TEXT UNDER STUDY
* * *

# Travel Anywhere Setup



## Pacific Northwest Doug (May 22, 2016)

We just purchased a feldgrind travel grinder to enhance our coffee making while traveling. We use an MSR Mugmate inserted directly into a coffee cup to reduce the amount of equipment we need. We have a small and very portable Bodum electric teakettle for boiling water where there is household current, and an MSR Reactor backpacking stove where there isn't. We are using Kleen Kanteen insulated cups with lids. They work great for ice water when we have ice, coffee anywhere, and our 151 proof rum with sorrel tea, lime and raw sugar in camp at night up in the mountains. Our feldgrind will always travel with us also except for while backpacking. When backpacking we pre-grind our coffee and use a Food Saver to vacuum seal the grounds. Our equipment, other than the Food Saver and MSR Reactor stove, fits in our carry-on luggage.


----------



## Grahamg (Oct 24, 2013)

Nice, I'm a simple aeropress for camping, have given up on grinding fresh since running around after a 1 year old started. We're normally cycle touring so more space for stuff and weight carrying ability over backpacking. We can live without great coffee for a couple of weeks whilst on holiday, only need to best your average French café, which really isn't hard!


----------

* * *

EXERCISE DESCRIPTION
Please answer these questions about the travel coffee thread above:
1. What does Doug use to boil water where there is no household current?
2. How is the coffee prepared for backpacking trips?
3. What kind of trip does Grahamg normally take?

AVAILABLE DATA
* * *

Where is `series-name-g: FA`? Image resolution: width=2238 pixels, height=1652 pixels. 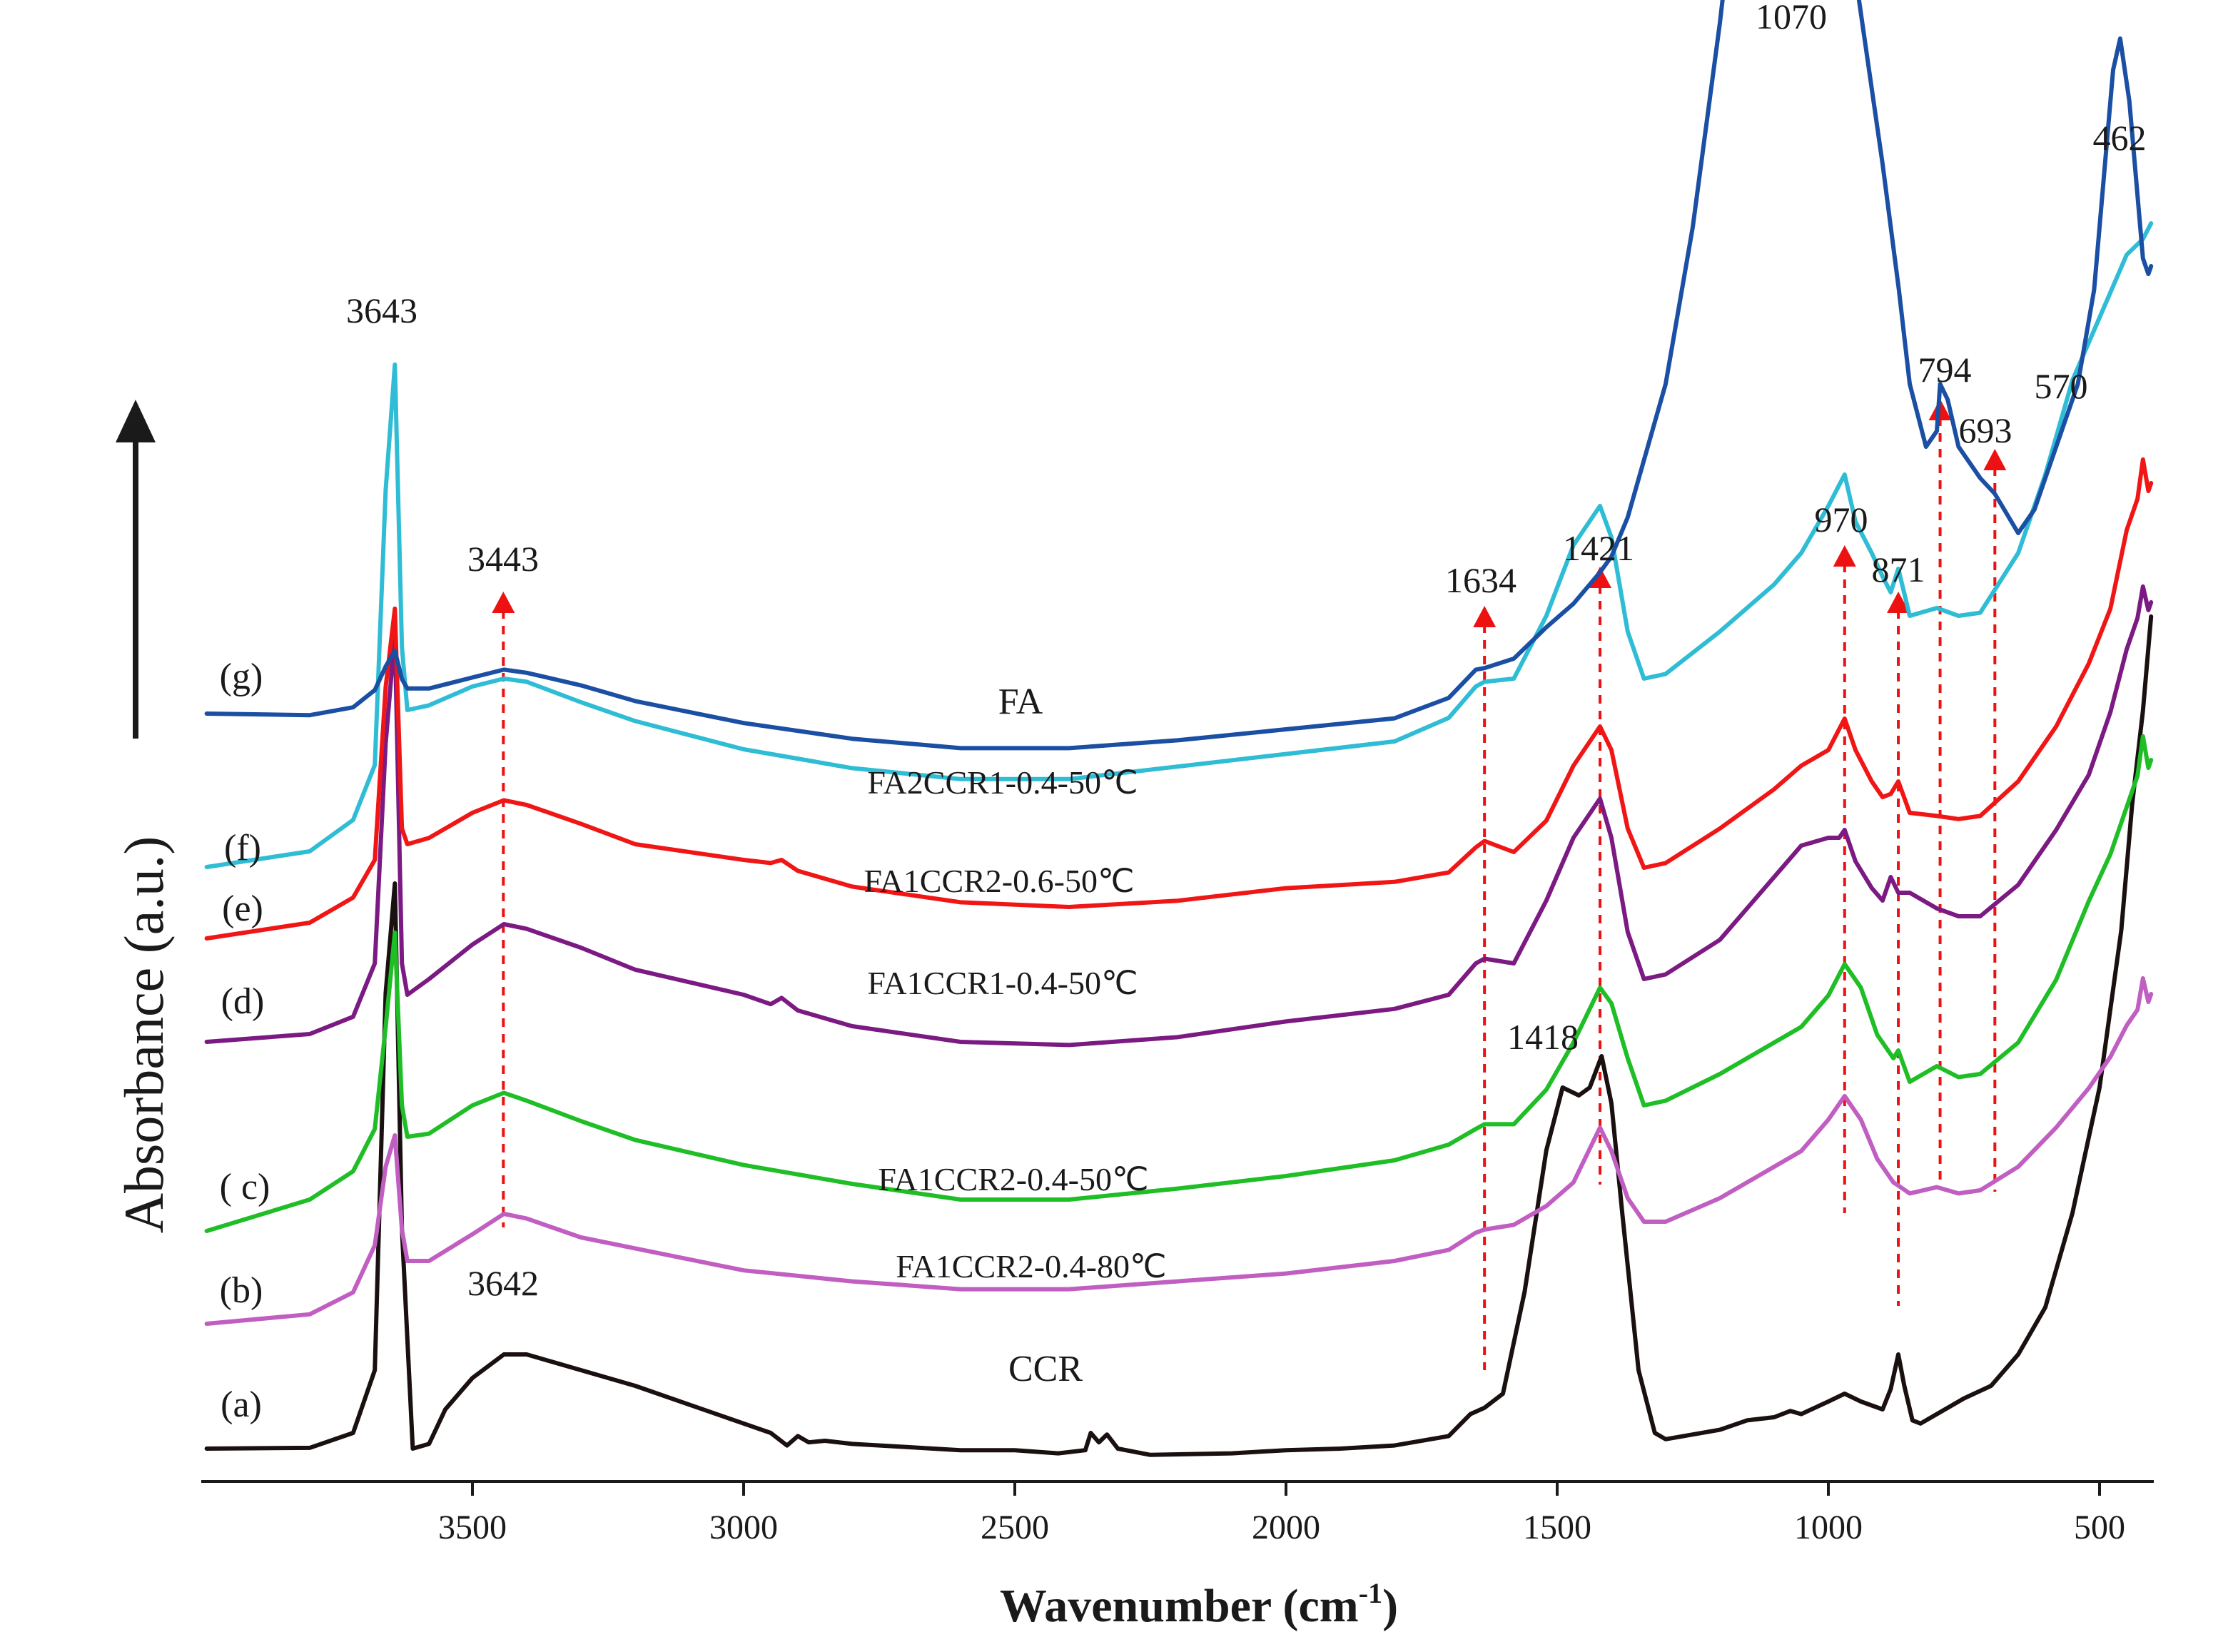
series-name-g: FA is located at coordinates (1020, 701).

* * *

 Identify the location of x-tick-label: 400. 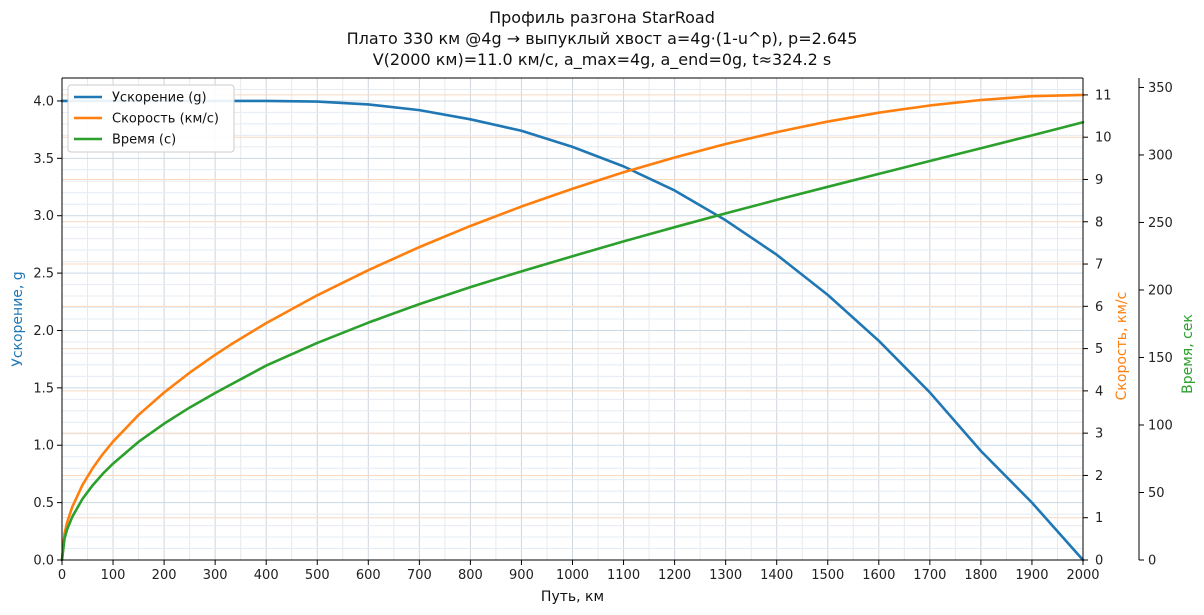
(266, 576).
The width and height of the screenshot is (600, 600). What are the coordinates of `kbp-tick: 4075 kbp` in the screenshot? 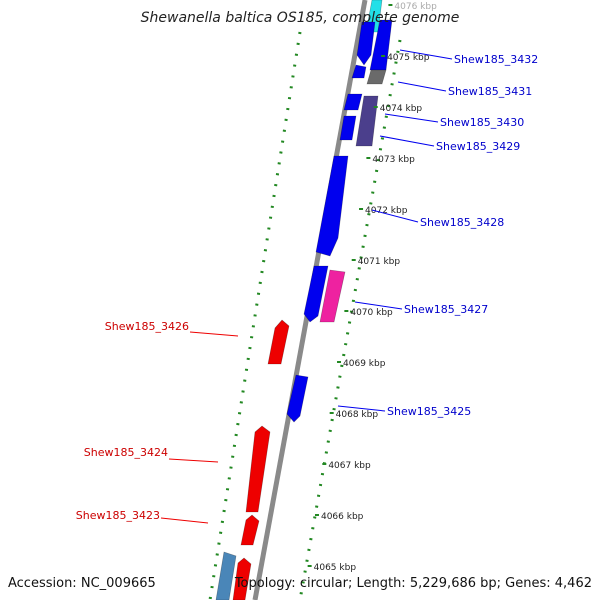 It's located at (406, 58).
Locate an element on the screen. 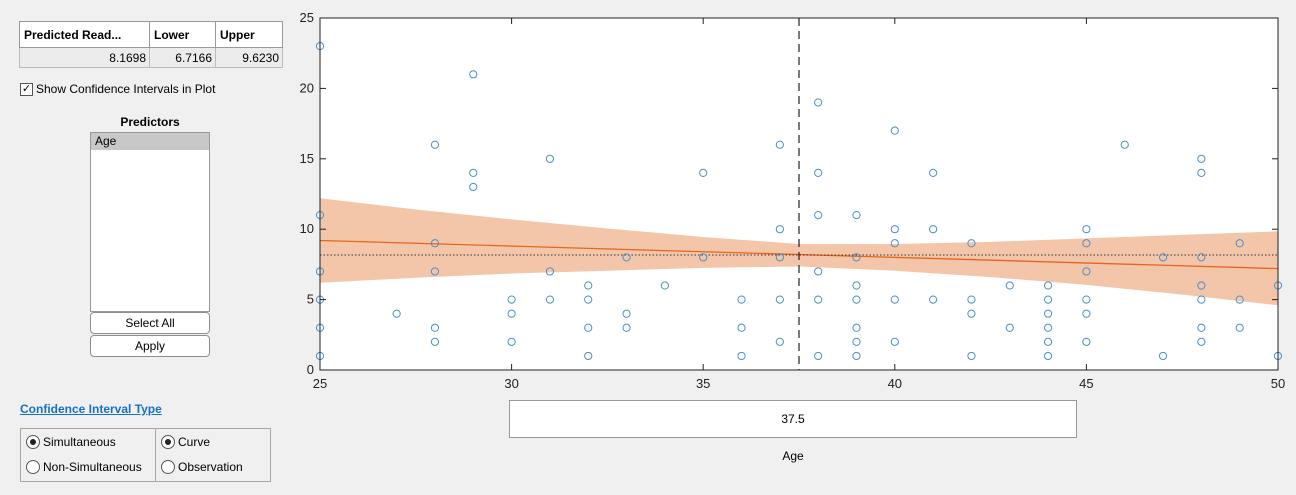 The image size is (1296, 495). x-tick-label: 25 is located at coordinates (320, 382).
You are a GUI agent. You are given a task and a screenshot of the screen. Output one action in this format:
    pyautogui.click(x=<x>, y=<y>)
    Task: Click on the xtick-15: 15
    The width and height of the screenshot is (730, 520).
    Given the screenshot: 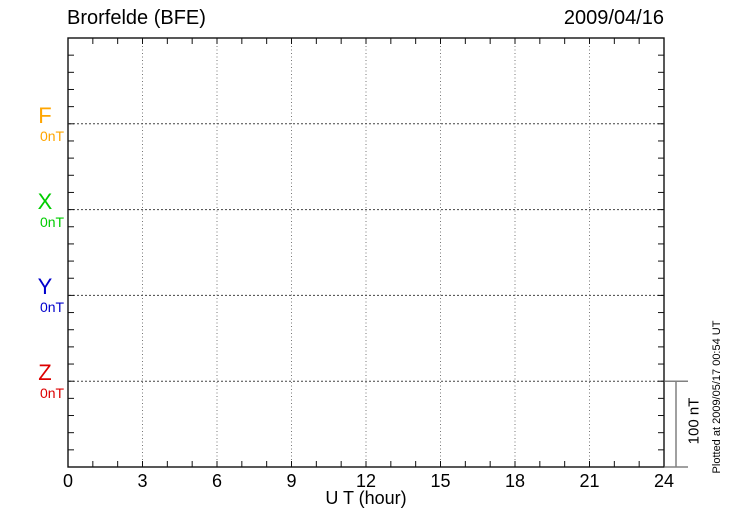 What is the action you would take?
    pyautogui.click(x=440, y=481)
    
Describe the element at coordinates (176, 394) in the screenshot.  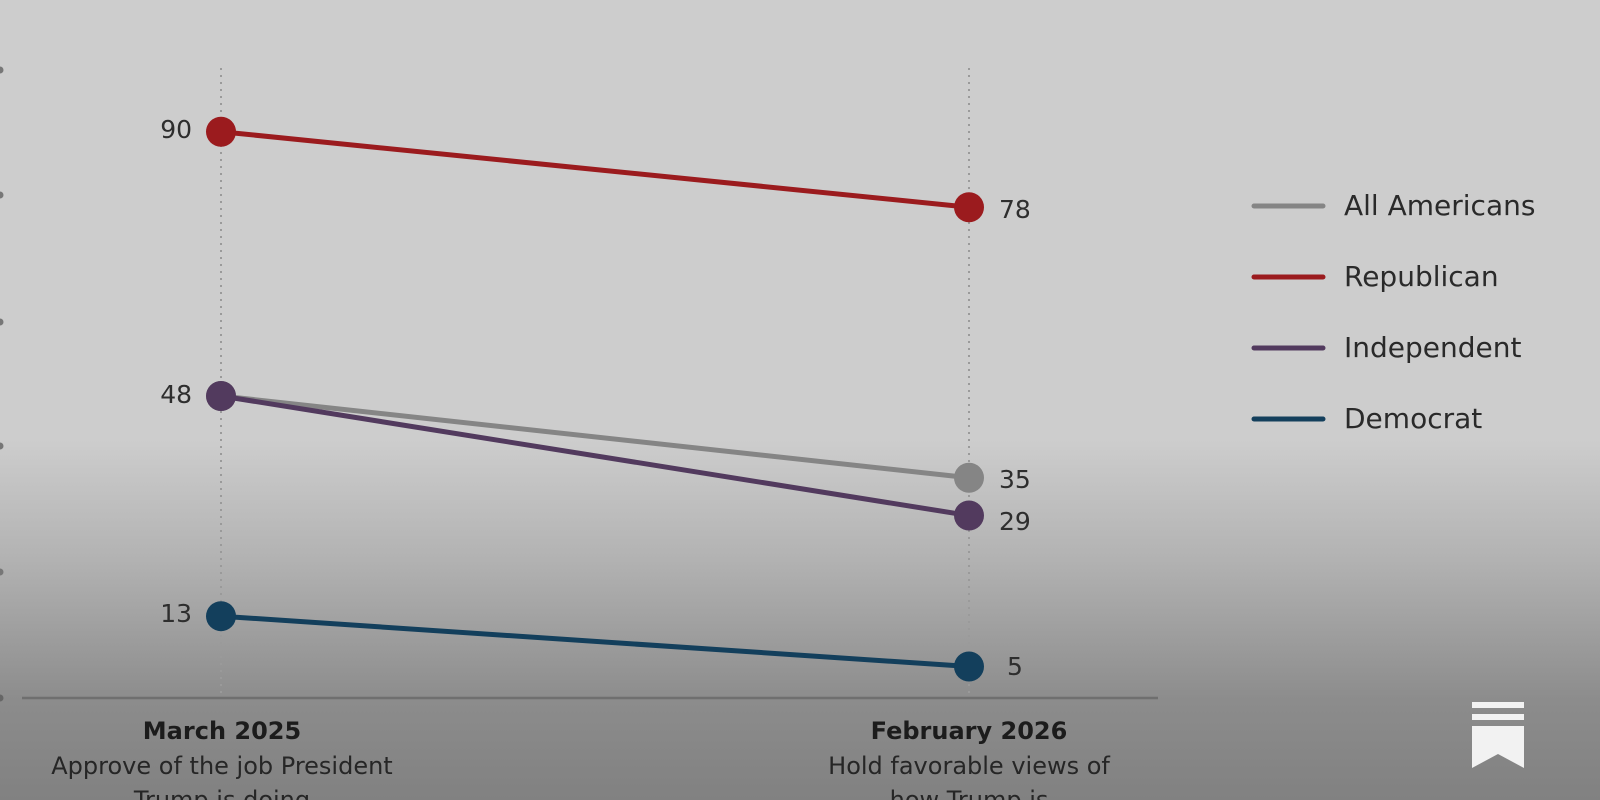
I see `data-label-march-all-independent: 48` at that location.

* * *

EXERCISE RESPONSE
1. An MSR Reactor backpacking stove.
2. It is pre-ground and vacuum sealed with a Food Saver.
3. Cycle touring.